I missili nord-coreani fanno scoppiare la crisi

Alberto Pasolini Zanelli

da Washington

Una girandola missilistica nordcoreana, fatta esplodere proprio durante la festa d’indipendenza degli Usa con i lanci sperimentali tra martedì e ieri di 7 (c’è chi dice 10) missili a corto e lungo raggio. Provocazione politica o minaccia militare? La risposta verrà dal tempo, ma intanto è chiamata a darne una provvisoria il Consiglio di sicurezza dell’Onu. La seduta s’è aperta alle 10 del mattino di New York su richiesta del Giappone, immediatamente appoggiata dagli Stati Uniti e, fra i membri permanenti del Consiglio, dalla Gran Bretagna. I portavoce di Tokio e di Washington hanno sottolineato, soprattutto i primi, la potenziale gravità della minaccia e hanno chiesto che dal Consiglio di sicurezza venga una risposta «rapida ed adeguata». In particolare il segretario di Stato Condoleezza Rice ha espresso la ferma intenzione di bloccare la manovra politica che ha accompagnato e ispirato il test missilistico, cioè il tentativo del regime comunista di Pyongyang di trasformare la sfida agli impegni internazionali in una questione bilaterale con l’America.
Per il resto l’America non valuta come una minaccia immediata il programma militare di Pyongyang che consiste nella «accoppiata» tra l’avanzato programma nucleare e la dotazione, almeno spettacolare e teorica, di missili, anche balistici e dunque in grado di colpire gli Usa (per ora solo l’Alaska) capaci di trasportare la Bomba. Gli Usa, si è saputo, hanno posto in stato di allerta i missili intercettori stazionati in Alaska. Washington è intenzionata a riprendere il progetto di scudo stellare voluto negli anni della Guerra fredda da Reagan. Il sistema anti-missile che ha la sua base nelle montagne del Colorado, così come è oggi, non offre molte garanzie. Pertanto Bush ha investito 58 miliardi di dollari per completarlo entro i prossimi sei anni.
Il ministro degli Esteri Aso ha parlato di una «crisi senza precedenti dal tempo della guerra di Corea» (di cinquant’anni fa), il premier Koizumi tiene però aperta la porta del dialogo auspicato come «l’unica soluzione». I vettori di Pyongyang sono stati lanciati mentre lo spazio aereo veniva attraversato da una decina di aerei di linea. E quale misura precauzionale, la compagnia di bandiera nipponica ha deviato ieri verso nord tre voli diretti in Europa.
La Corea del Sud sostiene iniziative di assai minor rilievo e le altre due potenze coinvolte nel «tavolo esagonale» aperto da anni, cioè la Russia e la Cina, si astengono da dichiarazioni molto impegnative. Il ministro degli Esteri di Mosca, Serghei Lavrov, ha espresso preoccupazione e una generica condanna, il suo collega di Pechino Guang ya Wang s’è attenuto al «rammarico per l’accaduto» e all’auspicio che «l’azione della comunità internazionale sia costruttiva».
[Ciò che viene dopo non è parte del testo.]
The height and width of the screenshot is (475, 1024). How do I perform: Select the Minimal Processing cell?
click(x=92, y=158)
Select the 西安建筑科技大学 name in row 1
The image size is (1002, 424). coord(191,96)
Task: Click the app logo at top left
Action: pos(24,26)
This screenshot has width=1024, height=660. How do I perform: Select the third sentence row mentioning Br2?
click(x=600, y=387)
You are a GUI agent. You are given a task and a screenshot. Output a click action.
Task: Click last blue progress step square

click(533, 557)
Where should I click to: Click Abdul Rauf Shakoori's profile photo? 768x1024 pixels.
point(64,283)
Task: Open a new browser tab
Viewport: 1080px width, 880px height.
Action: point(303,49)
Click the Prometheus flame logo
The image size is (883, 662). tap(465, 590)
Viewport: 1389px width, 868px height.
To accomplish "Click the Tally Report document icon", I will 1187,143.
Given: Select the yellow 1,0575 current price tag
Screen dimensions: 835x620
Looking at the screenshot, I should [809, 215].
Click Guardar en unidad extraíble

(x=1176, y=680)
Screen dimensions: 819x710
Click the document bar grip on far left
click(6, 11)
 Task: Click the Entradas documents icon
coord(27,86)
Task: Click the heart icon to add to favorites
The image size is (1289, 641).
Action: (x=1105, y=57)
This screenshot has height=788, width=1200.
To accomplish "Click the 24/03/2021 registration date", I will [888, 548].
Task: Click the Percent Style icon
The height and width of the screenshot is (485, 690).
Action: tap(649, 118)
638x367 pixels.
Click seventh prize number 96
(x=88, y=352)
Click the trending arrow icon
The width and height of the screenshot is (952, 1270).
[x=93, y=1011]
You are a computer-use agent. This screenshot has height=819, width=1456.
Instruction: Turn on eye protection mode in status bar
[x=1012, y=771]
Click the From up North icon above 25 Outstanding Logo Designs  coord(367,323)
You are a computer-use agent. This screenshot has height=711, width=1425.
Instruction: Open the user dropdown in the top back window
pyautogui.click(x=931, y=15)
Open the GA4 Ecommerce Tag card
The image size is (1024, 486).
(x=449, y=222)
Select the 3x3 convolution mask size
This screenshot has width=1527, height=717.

Giappone e Usa chiedono una risoluzione dell’Onu che contenga contromisure, soprattutto economiche, ma è tutt’altro che sicuro che emerga un documento ultimativo: Mosca e Pechino sono contrarie e sanzioni, tuttavia la Tv russa ha annunciato ieri che la questione dei missili nord-coreani sarà uno dei temi del vertice del G 8, che si terrà dal 15 al 17 luglio a San Pietroburgo.